> Exercise requirements
Once the data has been read, return all of it precisely as written.

======

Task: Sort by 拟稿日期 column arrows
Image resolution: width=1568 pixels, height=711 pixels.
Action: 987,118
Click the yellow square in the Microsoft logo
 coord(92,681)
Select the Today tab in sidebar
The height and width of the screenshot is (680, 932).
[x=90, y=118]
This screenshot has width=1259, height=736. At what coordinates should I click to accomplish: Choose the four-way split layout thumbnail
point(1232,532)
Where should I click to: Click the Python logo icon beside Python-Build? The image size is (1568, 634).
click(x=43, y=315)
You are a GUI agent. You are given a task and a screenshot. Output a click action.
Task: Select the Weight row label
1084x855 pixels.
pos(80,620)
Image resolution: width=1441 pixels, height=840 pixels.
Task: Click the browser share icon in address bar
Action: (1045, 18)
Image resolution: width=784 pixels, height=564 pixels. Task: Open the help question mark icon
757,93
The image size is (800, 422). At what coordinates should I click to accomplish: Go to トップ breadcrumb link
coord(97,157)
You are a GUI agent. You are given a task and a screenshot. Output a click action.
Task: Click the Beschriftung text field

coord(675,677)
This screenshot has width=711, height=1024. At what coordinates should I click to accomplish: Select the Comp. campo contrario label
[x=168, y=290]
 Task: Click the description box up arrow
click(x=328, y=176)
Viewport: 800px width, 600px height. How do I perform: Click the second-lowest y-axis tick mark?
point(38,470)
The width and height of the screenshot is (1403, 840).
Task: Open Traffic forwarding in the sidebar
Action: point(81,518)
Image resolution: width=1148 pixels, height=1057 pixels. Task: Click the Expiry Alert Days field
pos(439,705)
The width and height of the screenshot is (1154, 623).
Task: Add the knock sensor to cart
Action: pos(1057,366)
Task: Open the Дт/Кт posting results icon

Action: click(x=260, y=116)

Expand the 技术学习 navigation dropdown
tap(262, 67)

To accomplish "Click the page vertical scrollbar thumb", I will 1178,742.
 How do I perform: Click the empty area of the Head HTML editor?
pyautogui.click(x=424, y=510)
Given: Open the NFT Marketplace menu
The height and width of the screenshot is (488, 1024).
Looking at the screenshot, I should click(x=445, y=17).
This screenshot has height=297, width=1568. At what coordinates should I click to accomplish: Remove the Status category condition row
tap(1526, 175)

======

> Task result
Task: Sort by 拟稿日期 column arrows
Image resolution: width=1568 pixels, height=711 pixels.
Action: 987,118
Click the yellow square in the Microsoft logo
 coord(92,681)
Select the Today tab in sidebar
The height and width of the screenshot is (680, 932).
[x=90, y=118]
This screenshot has width=1259, height=736. At what coordinates should I click to accomplish: Choose the four-way split layout thumbnail
point(1232,532)
Where should I click to: Click the Python logo icon beside Python-Build? The image size is (1568, 634).
click(x=43, y=315)
You are a GUI agent. You are given a task and a screenshot. Output a click action.
Task: Select the Weight row label
1084x855 pixels.
pos(80,620)
Image resolution: width=1441 pixels, height=840 pixels.
Task: Click the browser share icon in address bar
Action: (1045, 18)
Image resolution: width=784 pixels, height=564 pixels. Task: Open the help question mark icon
757,93
The image size is (800, 422). At what coordinates should I click to accomplish: Go to トップ breadcrumb link
coord(97,157)
You are a GUI agent. You are given a task and a screenshot. Output a click action.
Task: Click the Beschriftung text field

coord(675,677)
This screenshot has width=711, height=1024. At what coordinates should I click to accomplish: Select the Comp. campo contrario label
[x=168, y=290]
 Task: Click the description box up arrow
click(x=328, y=176)
Viewport: 800px width, 600px height. How do I perform: Click the second-lowest y-axis tick mark?
point(38,470)
The width and height of the screenshot is (1403, 840).
Task: Open Traffic forwarding in the sidebar
Action: point(81,518)
Image resolution: width=1148 pixels, height=1057 pixels. Task: Click the Expiry Alert Days field
pos(439,705)
The width and height of the screenshot is (1154, 623).
Task: Add the knock sensor to cart
Action: pos(1057,366)
Task: Open the Дт/Кт posting results icon

Action: click(x=260, y=116)

Expand the 技术学习 navigation dropdown
tap(262, 67)

To accomplish "Click the page vertical scrollbar thumb", I will 1178,742.
 How do I perform: Click the empty area of the Head HTML editor?
pyautogui.click(x=424, y=510)
Given: Open the NFT Marketplace menu
The height and width of the screenshot is (488, 1024).
Looking at the screenshot, I should click(x=445, y=17).
This screenshot has height=297, width=1568. At what coordinates should I click to accomplish: Remove the Status category condition row
tap(1526, 175)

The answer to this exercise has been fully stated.